▶ _Direction_: Reproduce the listing below verbatim, from its first line up to and including the line containing "Action: [38, 108]".

╔══

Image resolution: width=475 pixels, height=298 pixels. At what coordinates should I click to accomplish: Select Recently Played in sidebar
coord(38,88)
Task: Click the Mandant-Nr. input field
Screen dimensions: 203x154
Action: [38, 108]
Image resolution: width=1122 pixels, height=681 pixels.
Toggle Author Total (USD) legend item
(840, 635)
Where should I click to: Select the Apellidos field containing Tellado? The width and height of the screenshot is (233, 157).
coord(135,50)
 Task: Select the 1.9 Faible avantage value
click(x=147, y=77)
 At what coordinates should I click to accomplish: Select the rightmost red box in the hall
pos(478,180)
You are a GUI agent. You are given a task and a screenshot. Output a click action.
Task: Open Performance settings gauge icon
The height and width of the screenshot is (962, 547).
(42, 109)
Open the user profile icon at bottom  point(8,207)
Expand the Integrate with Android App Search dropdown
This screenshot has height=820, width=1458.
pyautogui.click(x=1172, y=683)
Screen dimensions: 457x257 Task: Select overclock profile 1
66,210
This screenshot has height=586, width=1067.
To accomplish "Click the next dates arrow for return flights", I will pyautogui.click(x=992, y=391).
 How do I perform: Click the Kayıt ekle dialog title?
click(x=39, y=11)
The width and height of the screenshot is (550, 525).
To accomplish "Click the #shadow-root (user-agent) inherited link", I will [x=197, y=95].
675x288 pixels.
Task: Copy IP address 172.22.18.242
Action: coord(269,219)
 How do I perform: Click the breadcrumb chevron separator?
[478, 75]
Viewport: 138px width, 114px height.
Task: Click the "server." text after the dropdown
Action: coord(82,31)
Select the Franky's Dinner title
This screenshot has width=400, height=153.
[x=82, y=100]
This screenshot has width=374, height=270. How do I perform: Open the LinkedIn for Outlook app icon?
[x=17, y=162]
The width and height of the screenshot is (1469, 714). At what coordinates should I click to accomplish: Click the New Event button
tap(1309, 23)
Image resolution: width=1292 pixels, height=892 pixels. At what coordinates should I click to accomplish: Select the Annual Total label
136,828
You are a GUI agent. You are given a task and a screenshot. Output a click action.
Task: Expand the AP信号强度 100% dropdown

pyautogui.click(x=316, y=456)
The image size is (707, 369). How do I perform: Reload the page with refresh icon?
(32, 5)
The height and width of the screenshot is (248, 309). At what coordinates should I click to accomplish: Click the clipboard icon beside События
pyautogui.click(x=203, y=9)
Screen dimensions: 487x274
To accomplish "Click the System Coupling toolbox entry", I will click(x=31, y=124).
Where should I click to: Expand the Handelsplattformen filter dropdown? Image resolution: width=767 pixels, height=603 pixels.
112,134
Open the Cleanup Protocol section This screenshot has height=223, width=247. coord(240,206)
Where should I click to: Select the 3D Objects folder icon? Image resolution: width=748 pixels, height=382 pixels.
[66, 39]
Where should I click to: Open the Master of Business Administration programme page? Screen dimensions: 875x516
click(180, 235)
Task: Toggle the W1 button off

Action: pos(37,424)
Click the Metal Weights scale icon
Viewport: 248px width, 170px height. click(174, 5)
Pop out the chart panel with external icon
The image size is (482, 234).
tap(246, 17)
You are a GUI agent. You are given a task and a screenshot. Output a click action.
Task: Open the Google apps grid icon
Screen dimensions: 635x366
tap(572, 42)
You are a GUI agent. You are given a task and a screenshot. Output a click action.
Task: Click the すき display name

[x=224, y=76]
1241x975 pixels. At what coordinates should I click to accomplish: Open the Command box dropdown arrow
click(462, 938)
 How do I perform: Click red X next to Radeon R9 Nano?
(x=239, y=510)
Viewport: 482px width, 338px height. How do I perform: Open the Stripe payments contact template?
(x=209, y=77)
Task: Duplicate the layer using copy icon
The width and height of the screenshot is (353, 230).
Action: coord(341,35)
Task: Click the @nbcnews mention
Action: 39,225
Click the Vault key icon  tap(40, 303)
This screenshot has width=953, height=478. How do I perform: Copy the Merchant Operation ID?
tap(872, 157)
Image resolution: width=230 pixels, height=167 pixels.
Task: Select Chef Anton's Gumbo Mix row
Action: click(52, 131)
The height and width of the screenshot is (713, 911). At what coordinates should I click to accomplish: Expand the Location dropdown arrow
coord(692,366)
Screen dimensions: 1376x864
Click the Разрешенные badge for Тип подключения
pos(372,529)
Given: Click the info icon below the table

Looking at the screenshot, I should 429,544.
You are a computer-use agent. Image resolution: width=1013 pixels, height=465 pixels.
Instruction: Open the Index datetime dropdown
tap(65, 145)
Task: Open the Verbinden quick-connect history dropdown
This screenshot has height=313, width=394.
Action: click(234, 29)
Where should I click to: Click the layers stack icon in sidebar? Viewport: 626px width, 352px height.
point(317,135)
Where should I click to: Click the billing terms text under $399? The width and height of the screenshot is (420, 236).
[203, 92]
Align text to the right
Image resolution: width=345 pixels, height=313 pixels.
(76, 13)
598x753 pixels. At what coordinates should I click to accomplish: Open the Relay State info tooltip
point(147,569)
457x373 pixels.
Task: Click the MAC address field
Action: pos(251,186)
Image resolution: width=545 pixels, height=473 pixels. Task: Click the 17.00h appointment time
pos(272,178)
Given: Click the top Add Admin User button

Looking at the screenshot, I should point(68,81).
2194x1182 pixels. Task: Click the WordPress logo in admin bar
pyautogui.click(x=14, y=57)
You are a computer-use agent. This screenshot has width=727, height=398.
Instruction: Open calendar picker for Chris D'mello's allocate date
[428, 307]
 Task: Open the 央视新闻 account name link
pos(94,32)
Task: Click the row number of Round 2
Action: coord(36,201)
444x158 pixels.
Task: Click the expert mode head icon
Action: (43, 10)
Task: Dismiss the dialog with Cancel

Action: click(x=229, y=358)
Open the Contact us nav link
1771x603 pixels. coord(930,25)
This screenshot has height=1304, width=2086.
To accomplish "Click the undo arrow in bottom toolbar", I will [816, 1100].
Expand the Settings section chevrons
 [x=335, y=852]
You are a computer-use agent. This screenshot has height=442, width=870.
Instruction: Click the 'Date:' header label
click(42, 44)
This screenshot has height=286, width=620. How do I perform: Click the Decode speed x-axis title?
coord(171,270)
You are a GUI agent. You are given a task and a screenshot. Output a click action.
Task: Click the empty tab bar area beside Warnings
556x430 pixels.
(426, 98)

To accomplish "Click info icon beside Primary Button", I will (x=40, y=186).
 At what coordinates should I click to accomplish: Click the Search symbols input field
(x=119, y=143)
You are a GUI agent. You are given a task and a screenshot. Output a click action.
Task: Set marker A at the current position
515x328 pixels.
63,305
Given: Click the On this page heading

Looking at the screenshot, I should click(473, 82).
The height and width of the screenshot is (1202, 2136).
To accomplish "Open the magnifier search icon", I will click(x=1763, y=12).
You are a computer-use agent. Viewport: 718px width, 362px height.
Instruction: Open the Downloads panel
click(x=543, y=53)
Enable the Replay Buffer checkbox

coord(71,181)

╚══

▶ _Solution for this exercise_:
Image resolution: width=475 pixels, height=298 pixels. At what coordinates should I click to accomplish: Select Recently Played in sidebar
coord(38,88)
Task: Click the Mandant-Nr. input field
Screen dimensions: 203x154
Action: [38, 108]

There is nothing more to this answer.